# The Struggle Bus.



## Crayons Are Snacks (Apr 13, 2022)

What ails you, fren?
Board the Struggle Bus and tell me your woes.


----------



## Universe (Apr 13, 2022)

Awwwwwwwwwww I appreciate you


----------



## The Spirit Guardian (Apr 13, 2022)

I understand you, truly I do. It's an awful feeling, though I won't say that I know what it's like to be in your shoes. I can say that I am familiar with that expression...and everything else is truly sad.

Keep in mind, these are words that are mainly centered to be that of comfort, not anything else.

I'm sorry that these are the feelings that plague you so. I can't say that I know what it's like to be in your shoes, for one will never know the experiences and feeling of another, but I can at least say...there's always roads that get brighter in time. Despite this being a current low in terms of moods, I know that deep down, there's going to be something to make you feel better. These feelings won't last for long, and this is only a small bump in the road, down the long path that you'll have to take.

I'm not saying this'll be over quickly, nor am I underestimating the true weight of it all, I'm simply stating that in time...you will indeed heal. From what I've seen, you are an amazing person, a stellar friend, and a talented artist. If others see your career as a joke, then that's too bad for them! They clearly can't understand raw talent when they see it. If you lack that support, or feel as if you are a stain, know that there's others that see you as something better, as a friend rather than a menace.

No matter what you may think, you'll never be a nuisance to anyone here. In fact, you are the opposite! I see you as bright, cheery, bubbly, and funny! You and your art skill is indeed a talent and wonder to behold, and I'm sure things will eventually pick up for you!

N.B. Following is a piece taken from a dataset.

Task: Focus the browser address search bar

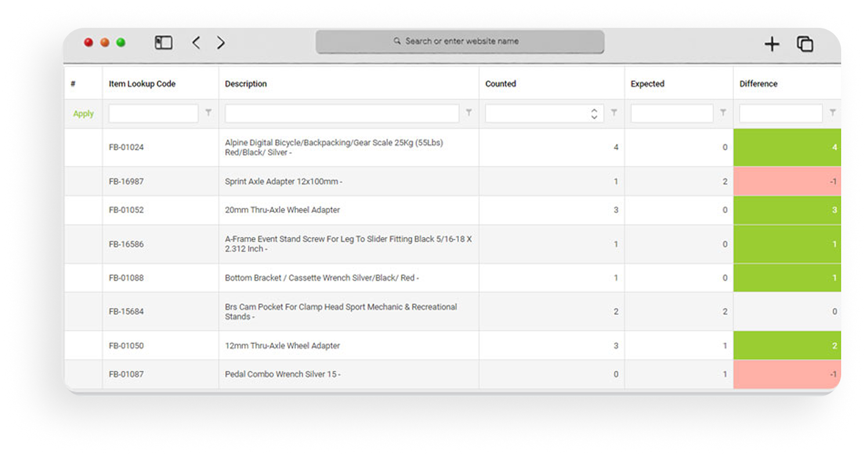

No matter how low life may seem, no matter how dark the pit of depression and emptiness may feel, there's always a light that can be reached! It may hurt, it may sting, but know that you are cared for, know that there's folks who want to see you shine, not sink!

You are a cherished friend, so never see your pains as a pathetic cry for help. it's a call for someone to come to your aid, to comfort you and remind you that there's more to life than it may seem! I know you don't crave death, so that's good...but you must continue to exist. It takes effort, will, and strength, all of which you possess and more!

I have no doubt that you'll recover from this, no matter how long it takes! Whenever you feel down, and whenever you feel as if you are nothing, remember that you are on this earth for a purpose...nobody here is without one!

You'll always matter to someone, no matter what! There's hope as long as you keep it...however faint..

You can do this my friend. You can fight that darkness..

Don't let it consume you. Don't let it wrap around your soul, don't let it steal that light I know you have!

However dark the road ahead...there's always going to be something to illuminate your way. Never lose hope, never lose yourself!


----------



## Crayons Are Snacks (Apr 13, 2022)

Oh sweetheart I appreciate this more than you know. ;_; And I know others will find appreciation in it, too.
I’m printing this out and putting it on the wall by my bed. I need spots of sunshine to remind me that I can feel good again.


----------



## The Spirit Guardian (Apr 13, 2022)

Understood! I'm glad I can offer any sort of help for you! I always want you to know there's folks there for you!

And if not, I'll be rooting for ya!


----------



## TyraWadman (Apr 14, 2022)

This isn't the battle bus...


----------